Natural disasters, such as hurricanes, floods, tornadoes and wildfires, can be stressful and devastating for persons living with a chronic disease. Learn safety tips to help reduce the risk of illness or serious health complications in a disaster.

  • Be prepared for a disaster. Make an emergency plan and have a ready-to-grab survival kit on hand.
  • Make an emergency plan. Maintain at least a three-day supply of water, food, and medicine.
  • If you need to leave your home, know where you will go (e.g., family member’s house, shelter) and be prepared to leave quickly. Have medicines, medical records, insurance information, and healthcare provider’s information with you.
  • Ask your doctor for an extra supply of prescribed medicines, and have on hand a list of all prescription medicines (including name, dose, and pharmacy information). If staying in a shelter or temporary housing, tell the staff about your health condition, special needs and any medicines you are taking.
  • Keep medicines, supplies, and equipment out of the heat and in a safe and waterproof location. If you use medical equipment that requires electricity, learn How to Prepare and Handle Power Outages pdf .

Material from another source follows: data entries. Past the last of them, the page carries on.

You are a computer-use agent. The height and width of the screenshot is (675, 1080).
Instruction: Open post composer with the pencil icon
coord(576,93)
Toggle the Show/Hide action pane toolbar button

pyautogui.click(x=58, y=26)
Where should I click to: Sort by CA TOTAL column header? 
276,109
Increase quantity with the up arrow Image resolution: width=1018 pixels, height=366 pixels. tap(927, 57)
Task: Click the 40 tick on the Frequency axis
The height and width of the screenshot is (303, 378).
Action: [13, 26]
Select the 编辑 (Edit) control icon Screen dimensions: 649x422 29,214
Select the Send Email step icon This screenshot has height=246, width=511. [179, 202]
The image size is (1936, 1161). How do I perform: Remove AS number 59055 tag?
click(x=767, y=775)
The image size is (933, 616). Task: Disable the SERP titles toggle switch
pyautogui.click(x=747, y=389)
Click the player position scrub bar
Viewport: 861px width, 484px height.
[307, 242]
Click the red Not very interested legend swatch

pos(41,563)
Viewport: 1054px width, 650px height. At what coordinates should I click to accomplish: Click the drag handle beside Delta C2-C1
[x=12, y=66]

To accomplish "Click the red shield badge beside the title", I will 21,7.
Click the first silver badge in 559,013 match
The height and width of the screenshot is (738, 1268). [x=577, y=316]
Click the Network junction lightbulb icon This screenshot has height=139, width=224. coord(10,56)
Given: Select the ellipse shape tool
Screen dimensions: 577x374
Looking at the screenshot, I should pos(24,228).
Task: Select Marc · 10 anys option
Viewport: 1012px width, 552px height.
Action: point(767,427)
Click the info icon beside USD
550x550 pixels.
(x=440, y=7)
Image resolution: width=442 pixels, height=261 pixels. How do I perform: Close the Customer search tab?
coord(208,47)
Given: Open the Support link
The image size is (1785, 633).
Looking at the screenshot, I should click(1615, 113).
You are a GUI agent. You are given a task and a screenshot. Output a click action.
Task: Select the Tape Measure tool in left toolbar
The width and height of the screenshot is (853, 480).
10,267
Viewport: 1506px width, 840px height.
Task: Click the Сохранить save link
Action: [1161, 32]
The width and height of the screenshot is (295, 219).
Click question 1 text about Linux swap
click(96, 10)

  • Check whether the Emergency Prescription Assistance Program (EPAP) has been activated after a disaster. This free service helps people get medicine, medical supplies, medical equipment and vaccines that were lost, stolen, or damaged due to the disaster. Call 855-793-7470 to enroll or visit the EPAP website.
  • Take steps to avoid getting an infection or illness. Clean up, disinfect, and wash your hands often, and stay away from moldy or dirty places. If you do not have soap and clean water, use an alcohol-based hand sanitizer. Seek immediate medical care if a wound develops redness or swelling, or if you have other signs of infection, such as fever, increasing pain, shortness of breath, confusion, disorientation or high heart rate.
  • During or after a natural disaster, it may be hard to find the food that you usually eat, particularly if you are on a special diet. Try to eat as healthy as possible by choosing foods that are lower in added sugars and salt.
  • If you feel overwhelmed, reach out to family, friends, support groups, or a healthcare professional for supportEngaging in physical activity can help you to reduce stress, manage your condition and cope with a natural disaster.